Wenn man die Analogie zu Weimar bemühen möchte, so ist Präsident Putins politisch-historische Rolle in mancher Hinsicht eher derjenigen des Reichspräsidenten Hindenburg ähnlich, wie mein Kollege Steffen Kailitz vom Hannah-Arendt-Institut Dresden und ich vor einigen Jahren in einem englischsprachigen Arbeitspapier der Moskauer Hochschule für Wirtschaft ausführlich dargelegt haben. Ein wichtiger Unterschied ist freilich, dass Hindenburg bei seiner Amtsübernahme schon um einiges älter war, als Putin es auch jetzt noch im 14. Jahr seiner Herrschaft, ist. Eine weitere bedeutsame Ähnlichkeit der heutigen und der Zwischenkriegssitutation ist, dass die Gesellschaften Deutschlands in den 1930er und des gegenwärtigen Russlands von einer fortschreitenden Vergiftung des öffentlichen Diskurses durch krude Propaganda und ein zunehmend dualistisches Weltbild geprägt ist: „Wir“ versus „die Anderen”, Verschwörungen, Feindaktivitäten, Beleidigungen, Missachtung, Doppelzüngigkeit, Unterwanderung usw.

L.R.: Zurück zur Ukraine – wenn es nicht den Faktor der Ultranationalisten gegeben hätte, was hätte man vermeiden können?

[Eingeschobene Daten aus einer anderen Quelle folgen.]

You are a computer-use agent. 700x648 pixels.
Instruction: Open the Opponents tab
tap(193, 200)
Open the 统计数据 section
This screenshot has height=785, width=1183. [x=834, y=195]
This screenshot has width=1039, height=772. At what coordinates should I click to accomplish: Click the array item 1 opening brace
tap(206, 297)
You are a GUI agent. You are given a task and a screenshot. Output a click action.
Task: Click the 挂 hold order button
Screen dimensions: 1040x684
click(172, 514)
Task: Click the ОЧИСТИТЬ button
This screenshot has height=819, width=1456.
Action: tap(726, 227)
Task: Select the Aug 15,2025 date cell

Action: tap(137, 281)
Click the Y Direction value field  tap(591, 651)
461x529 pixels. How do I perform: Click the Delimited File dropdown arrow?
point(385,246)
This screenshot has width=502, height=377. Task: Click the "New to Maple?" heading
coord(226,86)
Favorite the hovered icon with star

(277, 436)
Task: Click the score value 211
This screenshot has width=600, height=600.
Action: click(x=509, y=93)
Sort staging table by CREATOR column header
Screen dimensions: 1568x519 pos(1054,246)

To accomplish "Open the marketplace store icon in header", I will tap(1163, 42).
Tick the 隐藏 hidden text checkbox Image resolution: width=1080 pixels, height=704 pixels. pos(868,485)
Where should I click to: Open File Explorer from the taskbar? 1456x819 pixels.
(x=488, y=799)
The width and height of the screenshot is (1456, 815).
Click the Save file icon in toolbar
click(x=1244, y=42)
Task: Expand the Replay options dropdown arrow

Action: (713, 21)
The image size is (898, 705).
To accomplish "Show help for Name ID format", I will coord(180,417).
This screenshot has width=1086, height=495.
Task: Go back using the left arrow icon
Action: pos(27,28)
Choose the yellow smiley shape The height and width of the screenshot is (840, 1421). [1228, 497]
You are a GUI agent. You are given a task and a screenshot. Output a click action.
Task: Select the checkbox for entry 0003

A.U.: Diese Frage habe ich mir auch schon gestellt. Mir scheint aber, der Kreml hätte dann einfach eine andere Vogelscheuche aufgestellt – zum Beispiel das Schreckbild „Gayropa“ (Homo-EU). Dieses Thema war ohnehin in den vergangenen Jahren sowohl von der Janukowitsch- als auch der Putin-Administration weidlich ausgeschlachtet worden. Statt  zu sagen „Die Krim wird niemals Banderas Land“ hätte Putin womöglich gesagt: „Die Krim wird niemals homosexuell werden!“ Andererseits bleibt natürlich der nüchterne Fakt bestehen, dass der Bandera-Ethnonationalismus in der Ost- und der Südukraine oft auch unter xeno- und homophoben Russischsprechern zutiefst unpopulär ist. Daher hätten die Ereignisse womöglich eine andere Bahn genommen, wenn die OUN-B-Symbolik auf dem Euromaidan weniger präsent gewesen wäre. Aber das ist alternative oder kontrafaktische Geschichte „im Konjunktiv“. Putin brauchte etwas, um in der russischen Öffentlichkeit sein Scheitern beim Aufbau der Eurasischen Union – ohne die Ukraine weitgehend sinnlos – zu kompensieren. Er hätte den durch jahrelange Kremlagitation aufgestachelten Wunsch der Bevölkerung nach außenpolitischem Erfolg und Russlands neuer Größe in jedem Fall befriedigen müssen – mit oder ohne Bandera.

3. April 2014

Dies ist eine wesentlich erweiterte und verbesserte Version eines russischen Interviews für die Webseite „Slon“

Jörg Drescher half bei der Übertragung des Textes ins Deutsche.